Red One is a restless agency looking for Effies with ideas for customers who want less of the same, and for brands looking for followers and not consumers, so that the results reward the team before the festivals. The agency finds that transcending is not a challenge, but an invitation of conceptual madness and passionate intelligence. Here, partner and founder at Red One Argentina, David Bamballi, shares his five top Argentinian picks from the last few months...
ITAÚ Bank - 'Pensions Delivery'
Agency: Grey Argentina
Ideas can never be decontextualised. If in normal times, banks are far from their users, what excellent opportunity to vindicate themselves in full quarantine? That was what Grey Argentina sniffed at, with an idea that did not remain 'in case', but one that managed to transcend reality.
Fernet-Branca - 'Return Will Be Unique'
Agency: Lado C
When a product is social and cannot be consumed with friends, what better way than to dedicate a hymn to it like the tango 'Volver' with lyrics changed to the context that touched us all. It's a great find from Lado C agency, honouring its consumers with the desire to 'return' to being all happy.
KFC – 'Noisy Chicken'
Agency: Geometry Argentina
The power of graphics is to convey sensations in silence, with no other effect than the attention paid to the benefit of the product. Simple ideas that only transmit power of synthesis; that's what I see in the KFC graphics - a genius piece from the Geometry Argentina team.

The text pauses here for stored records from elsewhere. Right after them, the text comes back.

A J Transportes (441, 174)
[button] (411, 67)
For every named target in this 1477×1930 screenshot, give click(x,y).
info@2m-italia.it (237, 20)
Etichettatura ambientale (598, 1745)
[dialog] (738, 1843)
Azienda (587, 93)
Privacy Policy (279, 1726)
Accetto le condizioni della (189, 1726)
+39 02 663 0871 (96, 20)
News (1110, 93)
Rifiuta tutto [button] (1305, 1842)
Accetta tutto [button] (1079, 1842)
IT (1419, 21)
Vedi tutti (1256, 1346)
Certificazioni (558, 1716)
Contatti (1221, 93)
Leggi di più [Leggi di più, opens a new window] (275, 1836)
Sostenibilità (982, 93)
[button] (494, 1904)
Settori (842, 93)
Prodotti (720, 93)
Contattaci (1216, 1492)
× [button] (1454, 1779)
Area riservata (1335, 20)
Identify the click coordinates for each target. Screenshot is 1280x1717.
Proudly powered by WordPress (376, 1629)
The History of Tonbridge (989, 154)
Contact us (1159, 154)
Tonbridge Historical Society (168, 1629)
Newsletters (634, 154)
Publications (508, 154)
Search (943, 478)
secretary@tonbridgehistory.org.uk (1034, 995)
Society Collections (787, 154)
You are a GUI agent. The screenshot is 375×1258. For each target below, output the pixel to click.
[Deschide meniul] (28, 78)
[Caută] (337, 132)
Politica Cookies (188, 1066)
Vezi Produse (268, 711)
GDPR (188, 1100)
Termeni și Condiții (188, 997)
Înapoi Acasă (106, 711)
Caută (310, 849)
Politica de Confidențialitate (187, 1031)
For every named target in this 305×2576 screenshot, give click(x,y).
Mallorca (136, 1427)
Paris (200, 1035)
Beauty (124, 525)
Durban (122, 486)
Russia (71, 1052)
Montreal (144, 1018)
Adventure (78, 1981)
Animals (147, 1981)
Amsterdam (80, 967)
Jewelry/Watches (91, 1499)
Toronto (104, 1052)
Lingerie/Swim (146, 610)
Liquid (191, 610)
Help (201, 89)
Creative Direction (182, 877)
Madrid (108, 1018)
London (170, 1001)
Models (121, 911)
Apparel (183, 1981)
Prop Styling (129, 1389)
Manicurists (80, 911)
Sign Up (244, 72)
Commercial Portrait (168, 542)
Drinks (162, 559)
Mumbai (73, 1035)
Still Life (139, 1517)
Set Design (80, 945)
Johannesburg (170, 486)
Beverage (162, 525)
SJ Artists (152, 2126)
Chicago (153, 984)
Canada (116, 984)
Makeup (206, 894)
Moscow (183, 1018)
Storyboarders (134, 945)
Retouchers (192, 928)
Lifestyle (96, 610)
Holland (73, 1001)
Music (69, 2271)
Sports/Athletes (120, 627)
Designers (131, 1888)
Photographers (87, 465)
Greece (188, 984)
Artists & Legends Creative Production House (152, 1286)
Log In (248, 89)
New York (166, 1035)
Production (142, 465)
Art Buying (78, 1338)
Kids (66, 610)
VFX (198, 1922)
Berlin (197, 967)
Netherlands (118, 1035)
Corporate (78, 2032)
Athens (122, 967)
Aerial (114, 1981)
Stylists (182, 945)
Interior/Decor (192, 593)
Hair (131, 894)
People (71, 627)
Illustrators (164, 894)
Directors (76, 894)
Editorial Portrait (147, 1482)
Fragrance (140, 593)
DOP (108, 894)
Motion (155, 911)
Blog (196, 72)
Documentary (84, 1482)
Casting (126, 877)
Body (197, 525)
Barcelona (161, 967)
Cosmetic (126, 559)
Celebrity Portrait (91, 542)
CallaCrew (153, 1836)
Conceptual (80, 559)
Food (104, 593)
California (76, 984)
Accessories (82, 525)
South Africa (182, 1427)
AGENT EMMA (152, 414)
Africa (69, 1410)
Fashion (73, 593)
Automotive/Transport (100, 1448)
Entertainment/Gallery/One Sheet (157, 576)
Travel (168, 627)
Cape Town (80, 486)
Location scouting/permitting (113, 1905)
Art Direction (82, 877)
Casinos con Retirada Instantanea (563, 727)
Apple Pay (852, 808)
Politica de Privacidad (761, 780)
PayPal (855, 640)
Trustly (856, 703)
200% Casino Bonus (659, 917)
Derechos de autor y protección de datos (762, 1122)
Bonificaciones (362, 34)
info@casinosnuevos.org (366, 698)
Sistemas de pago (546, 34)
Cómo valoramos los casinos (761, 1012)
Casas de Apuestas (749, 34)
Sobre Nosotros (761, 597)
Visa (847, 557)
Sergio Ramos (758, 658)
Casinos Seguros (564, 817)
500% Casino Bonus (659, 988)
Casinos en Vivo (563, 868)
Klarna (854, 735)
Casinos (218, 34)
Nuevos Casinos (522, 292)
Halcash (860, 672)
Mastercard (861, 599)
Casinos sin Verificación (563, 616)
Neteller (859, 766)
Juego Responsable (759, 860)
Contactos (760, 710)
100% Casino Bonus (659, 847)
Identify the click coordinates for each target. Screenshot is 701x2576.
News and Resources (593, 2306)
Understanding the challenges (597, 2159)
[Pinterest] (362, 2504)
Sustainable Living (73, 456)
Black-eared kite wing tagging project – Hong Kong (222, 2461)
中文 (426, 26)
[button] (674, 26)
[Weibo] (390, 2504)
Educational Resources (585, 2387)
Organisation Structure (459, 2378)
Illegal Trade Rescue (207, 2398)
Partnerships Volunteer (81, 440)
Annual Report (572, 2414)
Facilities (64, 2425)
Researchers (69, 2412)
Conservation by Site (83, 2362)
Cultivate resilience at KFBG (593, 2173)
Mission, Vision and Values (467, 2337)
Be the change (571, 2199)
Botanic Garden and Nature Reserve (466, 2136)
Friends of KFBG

VW Amarok - 'Loaded Comments'
Agency: Geometry Argentina
The worst thing that can happen to a customer is that their flagship product is treated as 'dumb'. Very cleverly, the people of Geometry 'took over' the problem and broke popular myths, proving to the people themselves with a 'stress test' that their jokes about the VW Amarok pickup were lighter than it can carry.
LVPD Presentation
Agency: Red One
A challenge came to us as a creative agency that made us break even our own personal paradigms. And we said yes, after frontline agencies had said no. It was a campaign against abortion, which for many was a bad word even just thinking about it. And so LVPD was born, a non-governmental movement that brings together 500 social groups that work on everything related to helping women with an unexpected pregnancy. It was a very deep work and without judging any decision that was made, that was the real challenge. The best thing was not only its internal repercussion, but also that all those who had a different opinion were not its detractors. In other words, we achieved the primary objective: LVPD was an inclusive project.